Authoritarian leaders come in two stripes: those who believe their justifications for absolute power; the others, those who speak those justifications pragmatically and don’t care whether they are true or not, so long as they hold the attention of those they subject.
The latter group, the cynical pragmatists, are negotiable. Their views and actions can be shaped by circumstances. If their narrative isn’t catching on they can just change it. In the supposed words of an aristocrat immediately before the French Revolution, “if we want things to stay the same – we’d better start changing”! These autocrats and dictators we can live with, to a degree.
It is the first group who are dangerous – the ‘true believers’, those who believe in their self-justifications. These are the ones who will refuse to budge, and so permit chaos to develop to a point where systems become unstable and unpredictable, and harm may be done. They are unresponsive, dogmatic. Insufficiently educated in the Machiavellian arts to understand. In a word, politically foolish.
Amanda Spielman, CEO of Ofsted, is of the first kind. She appears truly to believe that Ofsted “raises standards”, and that this is her job. This is why she is proving to be ruthlessly unbending in the wake of a suicide of a much-loved, much empathised head teacher – a clear victim of Ofsted pressures. ‘We sympathise and are saddened,’ goes her line, ‘but Ofsted still has a job to do informing parents of school standards’.
I’ll deal with the notion that raising standards is “my job” first – that’s an easy coconut to knock off its shy. The ‘raising standards’ argument is merely the waving ostrich feather behind which the politicians dance naked. Conservative politicians, in particular, cannot be remotely interested in raising standards, if this means credentialising and liberating the common classes to compete in the labour market for elite jobs, which belong to the economic elite by right. Labour embraces this falsehood out of a mistaken belief that they have to control education to achieve some kind of equality. But, no, Ofsted’s job is to police a National Curriculum that levels down state school students – to the point where a poor child in deepest rural Northumbria is fed the same curriculum gruel as the middle-class child of Islington professionals. Ofsted disciplines teachers, reminds teachers and schools that they work in a command-and-control system with which they have to comply.
As for standards themselves, what are they and where do they come from? Well, think about this. We haven’t invented schools yet, and there are no exams. Do educational ‘standards’ somehow exist even so – abstract, arriving, as it were, on an interstellar meteor? Nooo…hardly.
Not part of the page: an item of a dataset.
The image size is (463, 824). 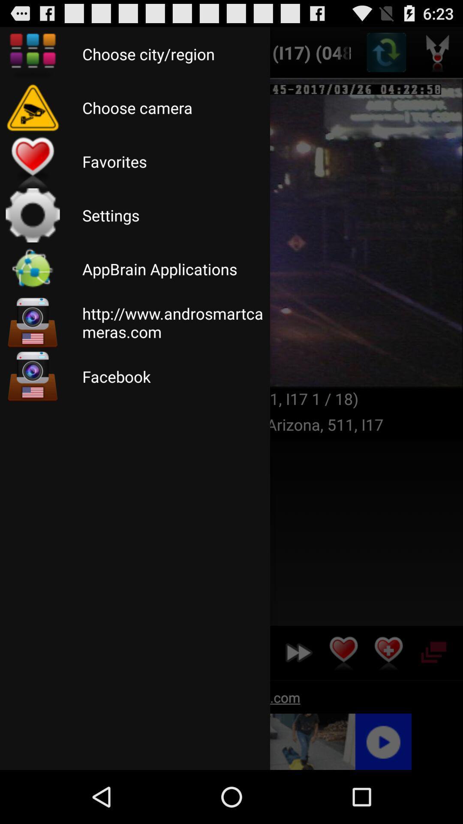 I want to click on image beside facebok, so click(x=33, y=377).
They are invented – by whomsoever has the power to do so. You know this to be true, because if too many school students are passing exams with A Grades an education minister will declare his or her indignation and instruct the examination boards to make next year’s exams harder. If too few students are passing – to the indignation, this time, of parents (voters) – then the exam boards are required to make exams easier. Slide the pass-Grade (standard) up and down to achieve the desired effect.
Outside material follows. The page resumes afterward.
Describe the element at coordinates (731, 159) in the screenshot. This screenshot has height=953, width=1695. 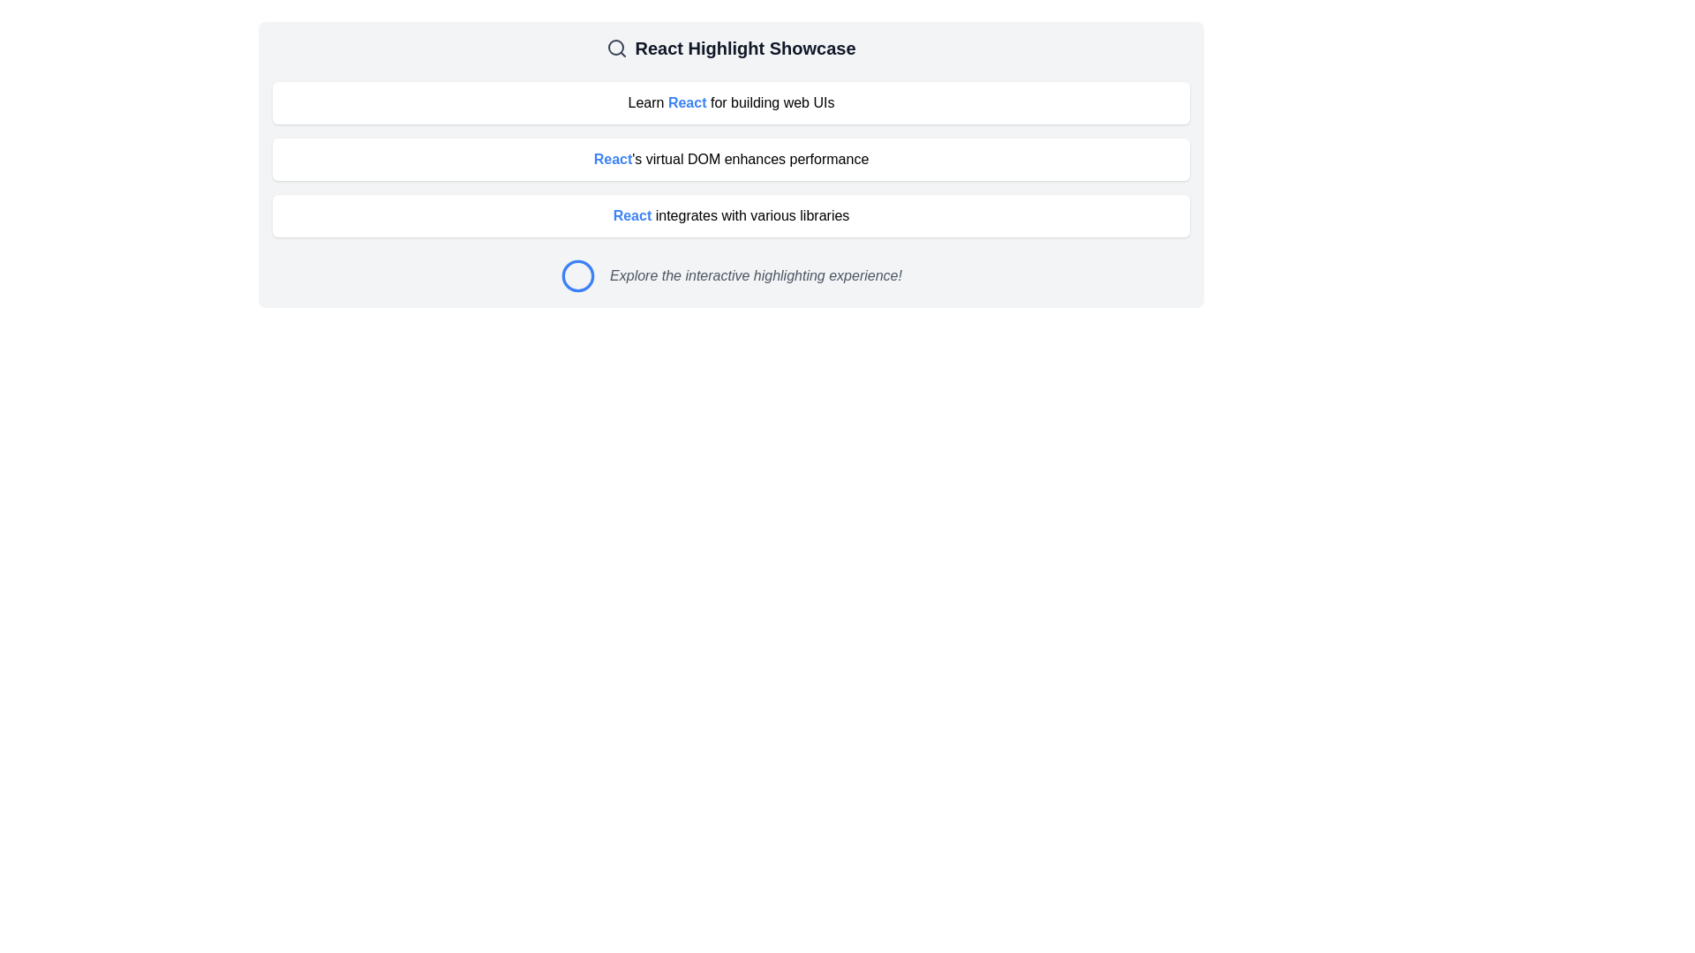
I see `the informational text display label that describes React's virtual DOM performance benefits, positioned between 'Learn React for building web UIs' and 'React integrates with various libraries'` at that location.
In any event, we know from extensive educational research on assessment such things as that on a 5-point scale there will be a difference in student results where the grades are A-B-C-D-E, as opposed to Excellent, Good, Satisfactory, Unsatisfactory, Fail; that there can be significant slippage between an A and a C depending on who is doing the marking; that the wording of exam questions can give advantage to some students over others; that knowledge learned rapidly for passing a test has a very short half-life, compared with knowledge learned slowly out of genuine student interest; and that the greater the pressure for exam results to improve, the more corruption is evoked in the school system to achieve that – especially where school income is dependent on results. And, since it is simply delusional to compare both the knowledge needs and the performance of the Northumbrian student with the Islington student we cannot simply average out exam performance across a population to create a ‘norm’ – a supposed standard for achievement. We are comparing apples with bicycles.
And the parallel belief that Ofsted is holding schools accountable on behalf of parents, this, too, is a tragically comical distortion. It takes a second or two of reflection to realise that you can only be held accountable for that over which you have responsibility. It is absurd, fatuous and unjust to hold teachers to account for a curriculum and a school regime over which they have little, if any, say. But Ofsted only looks ‘down’ the system at the implementers – not ‘up’ the system at its designers. Who holds education ministers and their advisers to account for the bureaucratised, politicised and ideological curriculum forced on English schools? Well, the Parliamentary Education Select Committee, supposedly, though that Committee, too, has always bought into these deadly fictions.
Amanda Spielmann clearly understands little, if anything, of this, and merely parrots the words set out in her job description. Not only do schools live under a regime of dissimulation, delusion and threat, they are subject to leadership by a fool.